I figure that Extraordinary X-Men is a number one issue so they wanted to set the status quo for the book which would naturally include Iceman’s newly revealed sexuality. Apparently that wasn’t important, despite the fact that according to the powers that be at Marvel the Iceman decision was about a year in the making. And with all the press Iceman coming out received, you’d think that Marvel would have more of an interest in furthering Iceman’s story in the new X titles.

Okay, so if it wasn’t in the first issue of Extraordinary X-Men, surely it would be brought up in issue two. It wasn’t. I was growing increasingly displeased. As I finished the third issue it became harder and harder to not feel that Marvel used Iceman coming out as a cynical marketing gimmick with no intentions of an immediate follow through.

One hope still remained; All New X-Men. I was trying to make excuses for Marvel in my head. Maybe Jeff Lemire, writer of Extraordinary X-Men, didn’t want to tackle this in his story and Dennis Hopeless, the new writer of All New X-Men, would.

Maybe they felt that the present Iceman having just recently come out would still be taking it slow. Perhaps it’s going to take a while for him to talk with his teammates about it. Past Iceman made it very clear in his conversation with his present self that he was going to live his life openly gay as well as openly mutant. It was written to be a touching moment. Present Iceman even cried an ice tear over it.

So what happened in All New X-Men #1, which has past Iceman as a key team member? Past Iceman just went about his day. Nothing in reference to his sexuality at all. He even had a page where he was making ice statues for people where they easily could have worked in a quick nod at him being openly gay now. They didn’t.

[Source material]:
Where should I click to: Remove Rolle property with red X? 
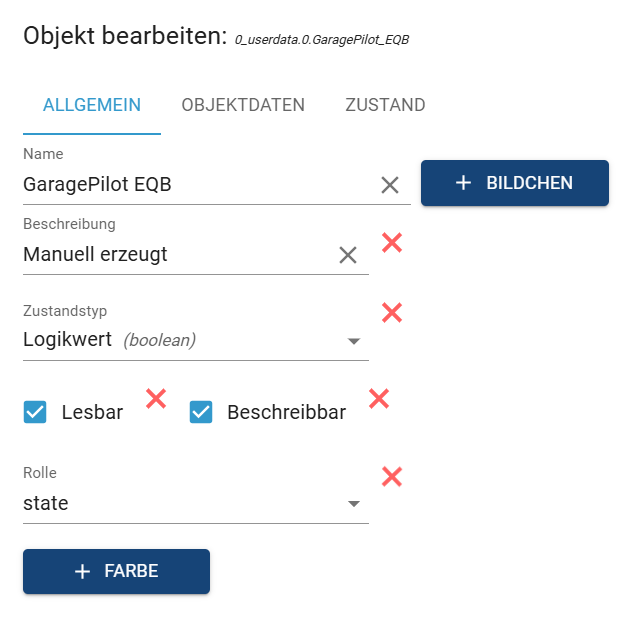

[Tasks and exercises]:
[1] Restate the Iceman commentary from "So what happened" up to and including "now. They didn’t.", replacing "ice statues" with "snow sculptures".
[2] Answer these questions using the Iceman commentary, one answer per line:
(a) Who is named as the writer of Extraordinary X-Men?
(b) According to the powers that be at Marvel, how long was the Iceman decision in the making?
(c) What did present Iceman cry over his past self's conversation?

[Answers for each item]:
[1]
So what happened in All New X-Men #1, which has past Iceman as a key team member? Past Iceman just went about his day. Nothing in reference to his sexuality at all. He even had a page where he was making snow sculptures for people where they easily could have worked in a quick nod at him being openly gay now. They didn’t.

[2]
(a) Jeff Lemire
(b) About a year
(c) An ice tear